This abandoned Disney water park has been rotting for over 15 years now it's turning into a reso
When Disney River Country opened in 1976, visitors flocked to Orange County, Florida, to ride the winding slides and traverse the wooden bridges.
The park closed down 25 years later, and today, it lies abandoned.
In 2016, a Cleveland-based photographer who works under the pseudonym Seph Lawless documented ghostly portraits of the once busy attraction in his photo series "Dismaland." (This is also the name of Banksy's 2015 art exhibition, a fake apocalyptic theme park near Bristol, England.)
But River Country will not stay abandoned for much longer. Disney is planning to demolish the decaying park and turn it into a timeshare resort and hotel, GrowthSpotter reports.
Check out Lawless' photo project below:
River Country in Orange County, Florida was Walt Disney World's first water park.
It is one of just two Disney parks, along with Discovery Island in Orange County, to close permanently. Both parks were left to deteriorate.
Lawless took about 150 photos of the decaying park, he told Business Insider.
Almost everything is covered in water and moss.
Vines and weeds overrun this slide, one of five in the park.
This is the 330,000-gallon Upstream Plunge pool, which Disney drained and filled in 2016.
As the Orlando Sentinel reported, the pool was filled in because standing water can attract mosquitoes — a growing concern due to the Zika virus. Disney said that the work was not related to Zika.
Leaves, paperwork, and ripped cardboard boxes fill the manager's office. Much of the wallpaper is peeling off.
A mysterious top hat rests on this bridge.
"I want the viewer to feel like they're completely alone while looking at my images," Lawless said. "I want to bring that sense of abandonment to the viewer on a very intimate level."

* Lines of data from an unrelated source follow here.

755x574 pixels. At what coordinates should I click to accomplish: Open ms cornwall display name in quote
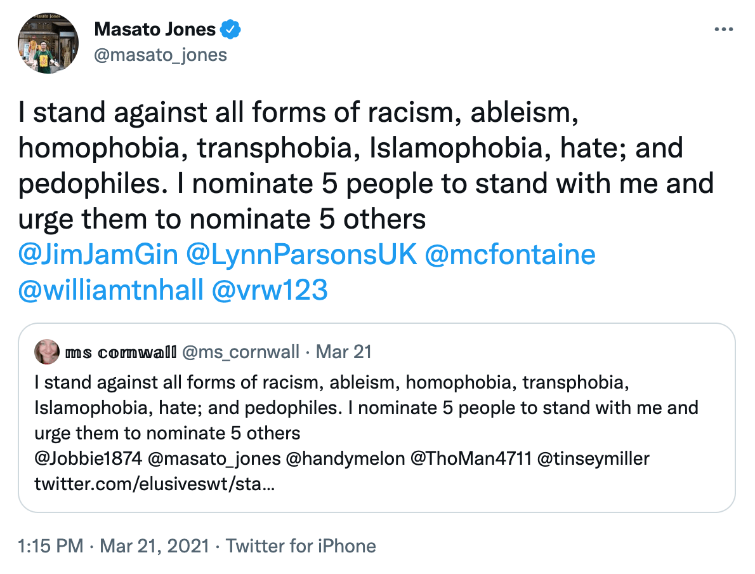coord(121,352)
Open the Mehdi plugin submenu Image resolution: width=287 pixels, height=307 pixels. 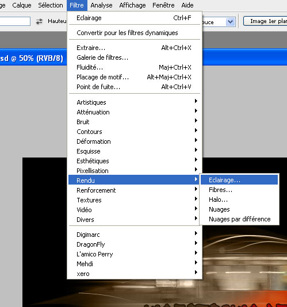(135, 264)
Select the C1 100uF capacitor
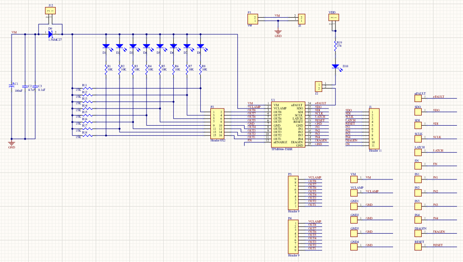Screen dimensions: 463x262 pyautogui.click(x=12, y=86)
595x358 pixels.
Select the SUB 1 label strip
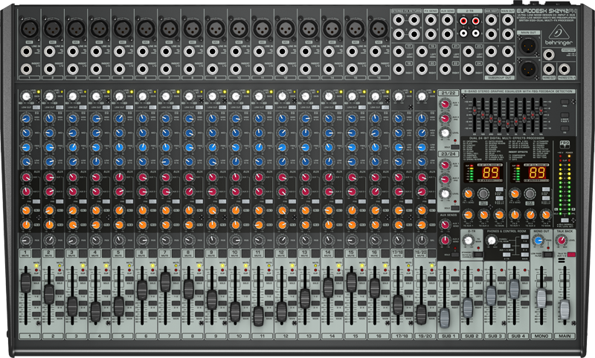(x=446, y=336)

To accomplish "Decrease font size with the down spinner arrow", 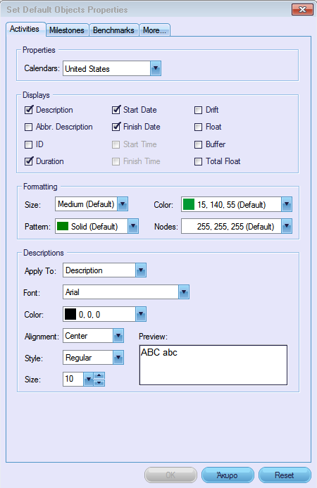I will coord(99,383).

Lawless, who considers himself an activist before an artist, travels around the US to photograph abandoned locations.
When he began the project, he hoped that Disney would take notice and continue to renovate the park at least for the wildlife living there.
"I have no problem asking that of a multibillion-dollar enterprise such as Disney," he said "No corporation should be powerful enough to hide the truth and not clean up their mess."
"It's always a surreal feeling shooting anything abandoned," he continued. "It was also very beautiful — like witnessing something out of this world."
Construction on the hotel and timeshares is set to begin in 2019, according to The Orlando Sentinel.